Каждая корова откликается своей хозяйке. Так и чудится, будто говорит: «М-м-молока мно-ого!..»

Наша коза Матрёна тоже умеет отзываться на хозяйкин голос.

Гоню Матрёну по улице, а у калитки ждёт бабушка с кусочком хлеба.

Матрёша, зовёт, - Матрёшенька!..

Ме е-е!.. - отвечает Матрёна. - Я домой пришла, молока принесла...

КАК РАСПУСКАЕТСЯ МАК?

Вот так распускается мак.

Рано утром среди седых, вырезных листьев на мохнатом стебле качается большой зелёный бутон. Тоже весь мохнатый, в капельках росы.

И вдруг ты видишь, что бутон лопнул. Сию минуту. Зелёные створки раздвигаются, проглянула между ними розовая полоска.

Она делается шире, шире...

Зелёные створки опали на землю.

Всё это происходит на твоих глазах!

И уже не зелёный бутон качается на стебле, а будто комочек розовой папиросной бумаги. Смятый комочек.

Но вот комочек начинает оживать, пухнуть, расправлять складки. Разглаживаются лепестки, выгибаются... Краснеют. Наливаются жаром.

И вот уже огненная чаша раскрылась на стебле. Внутри неё лежит чёрный уголёк.

Сияет огненная чаша. Боишься её тронуть - пальцы обожжёт!

А однажды вечером, опять на твоих глазах, - щёлк! - отвалился один лепесток, ещё один, ещё...

Лежат на земле.
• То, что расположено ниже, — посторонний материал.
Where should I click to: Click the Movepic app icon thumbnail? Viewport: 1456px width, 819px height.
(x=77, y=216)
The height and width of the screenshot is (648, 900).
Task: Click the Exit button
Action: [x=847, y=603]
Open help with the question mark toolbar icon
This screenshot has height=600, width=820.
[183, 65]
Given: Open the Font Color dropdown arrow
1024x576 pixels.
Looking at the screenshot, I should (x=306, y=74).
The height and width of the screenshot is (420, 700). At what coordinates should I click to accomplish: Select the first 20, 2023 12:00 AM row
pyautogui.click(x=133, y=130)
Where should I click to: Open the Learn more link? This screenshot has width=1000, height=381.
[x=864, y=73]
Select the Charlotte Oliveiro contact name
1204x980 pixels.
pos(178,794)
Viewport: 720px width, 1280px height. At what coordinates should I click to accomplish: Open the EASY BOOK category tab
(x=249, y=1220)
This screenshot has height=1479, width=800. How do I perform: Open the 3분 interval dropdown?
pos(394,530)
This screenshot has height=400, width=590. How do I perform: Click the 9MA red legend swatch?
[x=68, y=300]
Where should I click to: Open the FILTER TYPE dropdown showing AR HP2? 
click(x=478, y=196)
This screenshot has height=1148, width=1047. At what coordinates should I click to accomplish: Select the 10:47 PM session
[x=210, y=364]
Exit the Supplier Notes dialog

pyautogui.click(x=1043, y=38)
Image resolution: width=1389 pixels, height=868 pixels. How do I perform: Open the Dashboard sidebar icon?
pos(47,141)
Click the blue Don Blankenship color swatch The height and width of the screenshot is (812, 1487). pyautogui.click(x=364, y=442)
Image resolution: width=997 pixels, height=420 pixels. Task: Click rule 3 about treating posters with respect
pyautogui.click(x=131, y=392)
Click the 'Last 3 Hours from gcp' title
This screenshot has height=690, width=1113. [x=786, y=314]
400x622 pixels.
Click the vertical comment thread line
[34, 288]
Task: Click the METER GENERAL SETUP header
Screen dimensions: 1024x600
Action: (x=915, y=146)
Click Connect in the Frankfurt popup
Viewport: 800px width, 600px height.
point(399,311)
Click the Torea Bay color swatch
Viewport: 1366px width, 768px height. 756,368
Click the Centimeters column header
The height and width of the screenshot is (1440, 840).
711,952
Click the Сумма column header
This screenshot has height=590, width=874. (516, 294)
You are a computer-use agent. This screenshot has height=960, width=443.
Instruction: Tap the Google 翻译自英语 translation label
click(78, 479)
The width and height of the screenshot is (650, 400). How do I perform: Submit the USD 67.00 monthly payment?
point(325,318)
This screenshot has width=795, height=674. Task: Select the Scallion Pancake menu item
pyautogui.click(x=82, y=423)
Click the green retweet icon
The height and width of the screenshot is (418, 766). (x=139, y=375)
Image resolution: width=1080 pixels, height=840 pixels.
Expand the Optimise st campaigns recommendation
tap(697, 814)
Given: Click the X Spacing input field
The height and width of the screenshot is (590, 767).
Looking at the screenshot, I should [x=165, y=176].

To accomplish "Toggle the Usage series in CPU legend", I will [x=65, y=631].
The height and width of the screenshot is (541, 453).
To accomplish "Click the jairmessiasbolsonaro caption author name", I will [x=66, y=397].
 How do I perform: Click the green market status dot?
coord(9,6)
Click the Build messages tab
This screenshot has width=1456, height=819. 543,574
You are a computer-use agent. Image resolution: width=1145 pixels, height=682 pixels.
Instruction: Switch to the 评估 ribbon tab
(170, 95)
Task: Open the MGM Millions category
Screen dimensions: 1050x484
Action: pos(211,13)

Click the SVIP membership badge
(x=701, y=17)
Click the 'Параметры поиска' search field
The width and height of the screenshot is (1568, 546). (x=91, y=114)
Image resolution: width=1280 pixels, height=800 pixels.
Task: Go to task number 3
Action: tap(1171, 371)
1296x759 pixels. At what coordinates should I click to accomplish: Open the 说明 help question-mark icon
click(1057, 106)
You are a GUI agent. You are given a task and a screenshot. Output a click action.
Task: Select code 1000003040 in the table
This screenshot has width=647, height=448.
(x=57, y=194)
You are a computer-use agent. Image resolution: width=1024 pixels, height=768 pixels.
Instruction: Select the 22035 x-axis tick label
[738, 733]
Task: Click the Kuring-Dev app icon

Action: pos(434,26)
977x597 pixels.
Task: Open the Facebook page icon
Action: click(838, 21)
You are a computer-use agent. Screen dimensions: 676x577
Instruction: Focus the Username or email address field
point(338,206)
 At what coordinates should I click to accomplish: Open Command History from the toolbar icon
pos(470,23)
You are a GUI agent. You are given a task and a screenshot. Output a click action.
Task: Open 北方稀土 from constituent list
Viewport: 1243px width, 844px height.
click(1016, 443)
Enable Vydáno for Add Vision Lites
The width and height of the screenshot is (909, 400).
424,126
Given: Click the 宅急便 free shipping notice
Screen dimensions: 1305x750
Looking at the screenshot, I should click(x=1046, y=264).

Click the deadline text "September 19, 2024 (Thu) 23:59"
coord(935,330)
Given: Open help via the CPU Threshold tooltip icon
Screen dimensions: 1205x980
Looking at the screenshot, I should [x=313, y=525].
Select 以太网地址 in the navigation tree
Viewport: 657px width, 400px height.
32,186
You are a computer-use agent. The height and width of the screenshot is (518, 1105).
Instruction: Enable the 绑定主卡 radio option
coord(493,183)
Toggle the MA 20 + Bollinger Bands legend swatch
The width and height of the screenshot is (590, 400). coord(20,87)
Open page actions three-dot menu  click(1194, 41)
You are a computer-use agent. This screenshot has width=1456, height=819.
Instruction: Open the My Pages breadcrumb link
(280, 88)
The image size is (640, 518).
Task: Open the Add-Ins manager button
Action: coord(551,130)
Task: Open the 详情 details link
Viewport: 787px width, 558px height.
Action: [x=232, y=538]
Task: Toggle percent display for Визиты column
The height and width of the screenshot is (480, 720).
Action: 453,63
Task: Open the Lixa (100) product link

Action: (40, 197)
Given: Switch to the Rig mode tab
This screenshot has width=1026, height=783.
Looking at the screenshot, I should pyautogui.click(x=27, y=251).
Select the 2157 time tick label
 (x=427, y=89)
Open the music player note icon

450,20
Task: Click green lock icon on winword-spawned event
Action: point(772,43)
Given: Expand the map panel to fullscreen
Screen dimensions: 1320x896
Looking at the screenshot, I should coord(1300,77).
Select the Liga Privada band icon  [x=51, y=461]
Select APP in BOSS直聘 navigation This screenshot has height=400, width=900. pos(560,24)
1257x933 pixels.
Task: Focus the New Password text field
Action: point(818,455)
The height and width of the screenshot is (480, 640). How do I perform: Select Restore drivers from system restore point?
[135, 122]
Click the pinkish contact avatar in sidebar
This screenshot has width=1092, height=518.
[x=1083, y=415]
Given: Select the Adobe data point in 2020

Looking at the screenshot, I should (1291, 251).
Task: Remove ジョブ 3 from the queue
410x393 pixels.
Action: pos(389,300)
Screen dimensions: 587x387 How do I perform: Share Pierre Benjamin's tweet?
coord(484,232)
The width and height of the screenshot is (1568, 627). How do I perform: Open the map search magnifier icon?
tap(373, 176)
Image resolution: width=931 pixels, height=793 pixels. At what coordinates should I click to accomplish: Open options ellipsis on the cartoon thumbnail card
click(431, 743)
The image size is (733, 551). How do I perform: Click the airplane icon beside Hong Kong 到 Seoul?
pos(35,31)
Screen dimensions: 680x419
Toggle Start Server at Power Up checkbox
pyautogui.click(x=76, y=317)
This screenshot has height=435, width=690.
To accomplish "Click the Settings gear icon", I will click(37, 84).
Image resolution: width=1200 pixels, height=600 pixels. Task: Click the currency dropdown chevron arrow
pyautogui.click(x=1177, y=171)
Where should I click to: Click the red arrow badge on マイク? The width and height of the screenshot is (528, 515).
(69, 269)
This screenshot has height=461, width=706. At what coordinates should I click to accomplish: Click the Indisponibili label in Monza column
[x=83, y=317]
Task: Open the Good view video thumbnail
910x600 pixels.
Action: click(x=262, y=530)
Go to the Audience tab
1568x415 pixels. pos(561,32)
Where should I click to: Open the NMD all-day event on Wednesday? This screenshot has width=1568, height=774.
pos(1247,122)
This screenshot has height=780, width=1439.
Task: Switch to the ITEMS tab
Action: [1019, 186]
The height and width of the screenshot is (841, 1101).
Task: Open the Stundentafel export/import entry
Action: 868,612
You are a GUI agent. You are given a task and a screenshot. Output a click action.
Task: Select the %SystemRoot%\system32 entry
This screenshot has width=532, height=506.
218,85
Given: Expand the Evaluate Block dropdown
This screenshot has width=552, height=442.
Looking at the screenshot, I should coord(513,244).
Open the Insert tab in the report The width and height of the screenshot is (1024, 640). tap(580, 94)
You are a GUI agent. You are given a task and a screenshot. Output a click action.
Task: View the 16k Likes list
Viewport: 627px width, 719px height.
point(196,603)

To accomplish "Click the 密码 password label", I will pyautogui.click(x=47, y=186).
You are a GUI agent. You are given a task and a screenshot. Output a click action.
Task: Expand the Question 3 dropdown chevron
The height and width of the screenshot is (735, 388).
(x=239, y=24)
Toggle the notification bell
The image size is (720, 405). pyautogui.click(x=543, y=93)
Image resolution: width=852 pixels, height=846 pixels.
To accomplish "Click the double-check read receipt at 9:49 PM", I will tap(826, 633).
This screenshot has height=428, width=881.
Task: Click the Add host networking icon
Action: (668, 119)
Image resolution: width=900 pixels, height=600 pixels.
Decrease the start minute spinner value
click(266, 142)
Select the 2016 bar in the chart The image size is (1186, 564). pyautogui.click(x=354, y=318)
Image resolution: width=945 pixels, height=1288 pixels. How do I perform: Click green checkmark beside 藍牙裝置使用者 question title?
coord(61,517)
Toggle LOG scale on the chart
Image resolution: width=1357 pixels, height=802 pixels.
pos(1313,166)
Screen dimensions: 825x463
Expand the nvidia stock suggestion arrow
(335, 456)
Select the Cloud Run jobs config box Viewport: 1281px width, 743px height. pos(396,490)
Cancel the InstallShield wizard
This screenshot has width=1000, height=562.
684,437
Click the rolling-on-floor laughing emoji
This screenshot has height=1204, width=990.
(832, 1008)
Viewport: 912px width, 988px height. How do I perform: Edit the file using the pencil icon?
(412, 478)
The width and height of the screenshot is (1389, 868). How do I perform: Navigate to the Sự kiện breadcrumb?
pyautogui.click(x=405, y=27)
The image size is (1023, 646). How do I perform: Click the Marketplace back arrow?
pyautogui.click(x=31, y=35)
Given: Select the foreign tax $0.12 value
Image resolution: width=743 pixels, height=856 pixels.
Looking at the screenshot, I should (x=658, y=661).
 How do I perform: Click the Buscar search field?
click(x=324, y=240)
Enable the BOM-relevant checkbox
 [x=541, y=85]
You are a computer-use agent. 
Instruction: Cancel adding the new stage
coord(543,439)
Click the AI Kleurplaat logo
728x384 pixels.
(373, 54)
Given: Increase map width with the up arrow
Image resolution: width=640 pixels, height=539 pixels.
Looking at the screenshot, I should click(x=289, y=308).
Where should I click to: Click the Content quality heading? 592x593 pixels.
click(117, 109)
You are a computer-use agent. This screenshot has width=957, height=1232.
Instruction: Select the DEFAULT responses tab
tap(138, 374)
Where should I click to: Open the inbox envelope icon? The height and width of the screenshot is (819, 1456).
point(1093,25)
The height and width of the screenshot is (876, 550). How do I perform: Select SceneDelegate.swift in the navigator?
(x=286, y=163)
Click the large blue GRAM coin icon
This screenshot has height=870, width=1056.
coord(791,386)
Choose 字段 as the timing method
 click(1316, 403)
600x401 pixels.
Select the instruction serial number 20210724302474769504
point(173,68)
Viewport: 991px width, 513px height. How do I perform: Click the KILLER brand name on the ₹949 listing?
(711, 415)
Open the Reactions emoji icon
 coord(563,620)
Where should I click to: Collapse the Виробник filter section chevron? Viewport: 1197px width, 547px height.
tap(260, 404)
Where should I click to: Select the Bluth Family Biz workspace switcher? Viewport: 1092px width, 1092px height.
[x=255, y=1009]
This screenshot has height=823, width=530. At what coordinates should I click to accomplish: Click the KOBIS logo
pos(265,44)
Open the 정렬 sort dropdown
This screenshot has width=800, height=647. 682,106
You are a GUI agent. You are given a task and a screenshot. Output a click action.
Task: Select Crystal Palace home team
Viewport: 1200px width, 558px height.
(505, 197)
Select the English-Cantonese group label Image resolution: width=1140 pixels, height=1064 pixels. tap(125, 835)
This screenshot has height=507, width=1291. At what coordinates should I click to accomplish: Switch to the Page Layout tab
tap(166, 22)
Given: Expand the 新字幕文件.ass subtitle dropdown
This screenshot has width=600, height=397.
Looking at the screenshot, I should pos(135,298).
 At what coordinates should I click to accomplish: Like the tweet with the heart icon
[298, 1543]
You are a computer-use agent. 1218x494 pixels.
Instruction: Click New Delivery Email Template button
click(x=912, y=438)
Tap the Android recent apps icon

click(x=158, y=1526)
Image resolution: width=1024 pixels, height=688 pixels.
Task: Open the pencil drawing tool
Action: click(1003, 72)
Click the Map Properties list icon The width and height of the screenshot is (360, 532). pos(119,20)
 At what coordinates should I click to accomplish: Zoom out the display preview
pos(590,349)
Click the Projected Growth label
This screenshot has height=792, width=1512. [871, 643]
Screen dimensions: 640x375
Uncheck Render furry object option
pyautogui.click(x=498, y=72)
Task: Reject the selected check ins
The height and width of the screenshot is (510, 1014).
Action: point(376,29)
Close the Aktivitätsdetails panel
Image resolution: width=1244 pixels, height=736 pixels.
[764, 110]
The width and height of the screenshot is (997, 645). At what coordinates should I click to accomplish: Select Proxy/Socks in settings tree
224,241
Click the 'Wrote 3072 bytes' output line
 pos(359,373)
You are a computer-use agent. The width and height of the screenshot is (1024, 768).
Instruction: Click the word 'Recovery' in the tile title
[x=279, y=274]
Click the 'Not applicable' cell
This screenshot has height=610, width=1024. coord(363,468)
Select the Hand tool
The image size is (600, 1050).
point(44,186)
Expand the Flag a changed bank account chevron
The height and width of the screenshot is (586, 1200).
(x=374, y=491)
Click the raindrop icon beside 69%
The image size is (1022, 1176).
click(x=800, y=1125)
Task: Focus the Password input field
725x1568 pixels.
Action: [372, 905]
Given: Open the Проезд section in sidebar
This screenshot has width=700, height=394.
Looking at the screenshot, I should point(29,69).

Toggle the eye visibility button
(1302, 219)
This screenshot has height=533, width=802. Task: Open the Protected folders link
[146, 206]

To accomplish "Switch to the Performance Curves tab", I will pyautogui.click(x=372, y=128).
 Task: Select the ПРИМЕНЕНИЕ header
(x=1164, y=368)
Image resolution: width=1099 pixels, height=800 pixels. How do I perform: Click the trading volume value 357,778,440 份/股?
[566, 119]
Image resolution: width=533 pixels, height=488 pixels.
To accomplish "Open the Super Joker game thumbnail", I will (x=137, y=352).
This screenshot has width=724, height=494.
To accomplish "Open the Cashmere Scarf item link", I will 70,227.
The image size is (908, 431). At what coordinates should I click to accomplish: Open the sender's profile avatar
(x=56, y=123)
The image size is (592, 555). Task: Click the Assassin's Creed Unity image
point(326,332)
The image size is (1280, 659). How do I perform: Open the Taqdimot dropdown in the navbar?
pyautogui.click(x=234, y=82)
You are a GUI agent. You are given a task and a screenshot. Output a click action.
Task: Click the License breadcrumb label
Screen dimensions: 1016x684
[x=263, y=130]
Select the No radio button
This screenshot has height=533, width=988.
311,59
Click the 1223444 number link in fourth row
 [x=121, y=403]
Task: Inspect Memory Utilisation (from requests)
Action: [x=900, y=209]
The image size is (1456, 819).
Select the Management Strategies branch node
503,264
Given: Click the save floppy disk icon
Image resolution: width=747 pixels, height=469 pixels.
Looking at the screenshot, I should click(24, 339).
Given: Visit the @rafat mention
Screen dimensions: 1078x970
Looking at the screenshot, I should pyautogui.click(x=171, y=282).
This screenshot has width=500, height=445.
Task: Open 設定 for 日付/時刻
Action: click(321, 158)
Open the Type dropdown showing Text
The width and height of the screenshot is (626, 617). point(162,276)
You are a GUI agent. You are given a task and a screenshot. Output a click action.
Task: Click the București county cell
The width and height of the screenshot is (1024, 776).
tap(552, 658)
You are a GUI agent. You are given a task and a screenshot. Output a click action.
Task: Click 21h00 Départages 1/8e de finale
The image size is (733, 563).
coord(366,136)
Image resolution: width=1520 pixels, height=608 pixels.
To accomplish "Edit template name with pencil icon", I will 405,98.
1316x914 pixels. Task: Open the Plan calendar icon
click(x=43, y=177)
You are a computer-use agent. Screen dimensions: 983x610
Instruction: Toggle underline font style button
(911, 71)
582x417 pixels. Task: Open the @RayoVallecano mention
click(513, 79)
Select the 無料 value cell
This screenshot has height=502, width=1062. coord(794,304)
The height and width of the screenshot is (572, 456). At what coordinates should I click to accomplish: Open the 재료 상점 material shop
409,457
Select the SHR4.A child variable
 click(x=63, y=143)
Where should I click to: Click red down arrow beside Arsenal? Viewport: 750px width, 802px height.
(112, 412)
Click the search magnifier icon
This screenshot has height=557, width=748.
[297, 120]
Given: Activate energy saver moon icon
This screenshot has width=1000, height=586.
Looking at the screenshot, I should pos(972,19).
Темнеют. Остывают.

Вот так гаснет мак. Не отцветает, не увядает, не поникает. Просто гаснет.

БОЛЬШАЯ ЛУНА

Когда стемнеет, выйдешь с фонариком на улицу, и сразу вокруг тебя закружатся ночные бабочки.

Свет их притягивает.

Можно целый час держать над головой фонарик, и целый час кругом тебя будет вертеться карусель из сереньких крылышек.